Schubert - Die schöne Müllerin
Ian Bostridge ten Graham Johnson pf with Dietrich -Fischer-Dieskau narr
Hyperion CDJ33025 Buy now
(73’ · DDD · T/t)
The 20 songs of Die schöne Müllerin portray a Wordsworthian world of heightened emotion in the pantheistic riverside setting of the miller. The poet, Wilhelm Müller, tells of solitary longings, jealousies, fears and hopes as the river rushes by, driving the mill-wheel and refreshing the natural world. Ian Bostridge and Graham Johnson go to the heart of the matter, the young tenor in his aching tones and naturally affecting interpretation, the pianist in his perceptive, wholly apposite playing. The sum of their joint efforts is a deeply satisfying experience.
Bostridge has the right timbre for the protagonist and a straightforward approach, with an instinctive rightness of phrasing. His peculiarly beseeching voice enshrines the vulnerability, tender feeling and obsessive love of the youthful miller, projecting in turn the young lover’s thwarted passions, self-delusions and, finally, inner tragedy. Nowhere does he stretch beyond the bounds of the possible, everything expressed in eager then doleful tones. Johnson suggests that ‘Ungeduld’ mustn’t be ‘masterful and insistent’ or the youth would have won the girl, so that even in this superficially buoyant song the sense of a sensitive, sad, introverted youth is maintained.

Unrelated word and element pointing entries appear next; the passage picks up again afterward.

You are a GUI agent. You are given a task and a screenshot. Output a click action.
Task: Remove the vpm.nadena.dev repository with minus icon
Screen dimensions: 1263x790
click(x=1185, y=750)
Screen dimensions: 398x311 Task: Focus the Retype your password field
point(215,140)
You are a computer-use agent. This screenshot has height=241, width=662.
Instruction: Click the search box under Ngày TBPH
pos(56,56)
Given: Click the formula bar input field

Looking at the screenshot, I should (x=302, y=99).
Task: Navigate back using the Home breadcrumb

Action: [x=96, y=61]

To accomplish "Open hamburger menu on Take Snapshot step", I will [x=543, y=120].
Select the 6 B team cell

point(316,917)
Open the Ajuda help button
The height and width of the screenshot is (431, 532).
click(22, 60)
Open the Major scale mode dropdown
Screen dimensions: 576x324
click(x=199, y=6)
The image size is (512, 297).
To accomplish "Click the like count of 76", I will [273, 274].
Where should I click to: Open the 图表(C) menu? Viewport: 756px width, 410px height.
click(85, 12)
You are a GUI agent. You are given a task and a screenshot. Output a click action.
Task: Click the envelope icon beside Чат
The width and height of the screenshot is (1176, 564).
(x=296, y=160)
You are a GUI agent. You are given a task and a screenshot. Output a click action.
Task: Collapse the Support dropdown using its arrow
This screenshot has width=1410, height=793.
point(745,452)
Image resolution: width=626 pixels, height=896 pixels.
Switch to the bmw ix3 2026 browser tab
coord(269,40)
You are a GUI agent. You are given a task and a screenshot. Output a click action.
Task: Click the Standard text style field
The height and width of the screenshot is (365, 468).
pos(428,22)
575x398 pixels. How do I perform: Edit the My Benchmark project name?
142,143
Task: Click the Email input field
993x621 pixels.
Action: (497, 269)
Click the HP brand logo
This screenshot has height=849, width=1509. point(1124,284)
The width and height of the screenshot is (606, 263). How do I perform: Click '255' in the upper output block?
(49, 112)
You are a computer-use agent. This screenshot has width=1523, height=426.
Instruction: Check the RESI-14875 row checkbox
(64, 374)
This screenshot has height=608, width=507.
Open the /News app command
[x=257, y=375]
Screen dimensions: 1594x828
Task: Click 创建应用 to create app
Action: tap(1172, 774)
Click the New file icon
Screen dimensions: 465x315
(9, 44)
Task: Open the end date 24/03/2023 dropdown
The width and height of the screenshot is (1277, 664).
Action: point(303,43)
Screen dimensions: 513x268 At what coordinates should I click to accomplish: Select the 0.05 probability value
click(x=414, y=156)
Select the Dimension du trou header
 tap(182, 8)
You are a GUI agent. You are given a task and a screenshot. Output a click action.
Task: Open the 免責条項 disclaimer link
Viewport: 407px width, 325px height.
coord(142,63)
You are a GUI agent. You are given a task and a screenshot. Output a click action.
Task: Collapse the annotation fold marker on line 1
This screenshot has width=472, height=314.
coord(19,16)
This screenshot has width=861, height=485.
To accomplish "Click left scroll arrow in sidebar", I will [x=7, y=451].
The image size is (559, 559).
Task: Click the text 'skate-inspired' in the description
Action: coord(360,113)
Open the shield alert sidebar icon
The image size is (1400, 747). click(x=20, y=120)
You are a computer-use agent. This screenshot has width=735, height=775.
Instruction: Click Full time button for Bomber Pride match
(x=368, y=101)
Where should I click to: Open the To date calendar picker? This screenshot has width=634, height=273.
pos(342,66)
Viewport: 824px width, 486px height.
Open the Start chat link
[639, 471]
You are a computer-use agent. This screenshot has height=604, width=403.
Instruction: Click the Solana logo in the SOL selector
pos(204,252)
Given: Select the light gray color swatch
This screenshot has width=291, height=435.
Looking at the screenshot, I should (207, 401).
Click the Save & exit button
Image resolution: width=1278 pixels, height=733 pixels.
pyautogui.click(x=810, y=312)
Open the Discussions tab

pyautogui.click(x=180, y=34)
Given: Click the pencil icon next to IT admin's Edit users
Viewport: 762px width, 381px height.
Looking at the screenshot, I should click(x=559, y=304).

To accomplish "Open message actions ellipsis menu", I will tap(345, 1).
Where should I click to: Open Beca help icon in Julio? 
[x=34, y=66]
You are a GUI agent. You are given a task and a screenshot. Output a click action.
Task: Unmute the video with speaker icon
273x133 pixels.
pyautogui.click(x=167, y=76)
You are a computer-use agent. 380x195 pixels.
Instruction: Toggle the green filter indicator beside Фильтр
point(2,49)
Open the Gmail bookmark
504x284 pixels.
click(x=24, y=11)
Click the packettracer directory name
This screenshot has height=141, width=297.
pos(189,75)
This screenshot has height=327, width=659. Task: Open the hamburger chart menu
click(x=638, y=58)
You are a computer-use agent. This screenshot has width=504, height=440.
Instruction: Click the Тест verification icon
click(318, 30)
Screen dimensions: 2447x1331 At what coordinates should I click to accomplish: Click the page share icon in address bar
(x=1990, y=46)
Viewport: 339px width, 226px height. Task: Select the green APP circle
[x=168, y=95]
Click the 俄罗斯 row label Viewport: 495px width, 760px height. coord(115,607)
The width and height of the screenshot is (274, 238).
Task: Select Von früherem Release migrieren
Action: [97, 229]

The daydreaming strophic songs have the smiling, innocent, intimate sound that suits them to perfection, the angry ones the touch of stronger metal that Bostridge can now add to his silver, the tragic ones, before the neutral ‘Baches Wiegenlied’, an inner intensity that rends the heart as it should. An occasional moment of faulty German accenting matters not at all when the sense of every word is perceived.
As a bonus we have here a recitation of the Prologue and Epilogue and of the Müller poems not set by Schubert: Fischer-Dieskau graces it with his speaking voice. The ideal Hyperion recording catches everything in very present terms. In all musical matters, everything Johnson writes only enhances one’s enjoyment, if that’s the right word, of a soul-searching interpretation.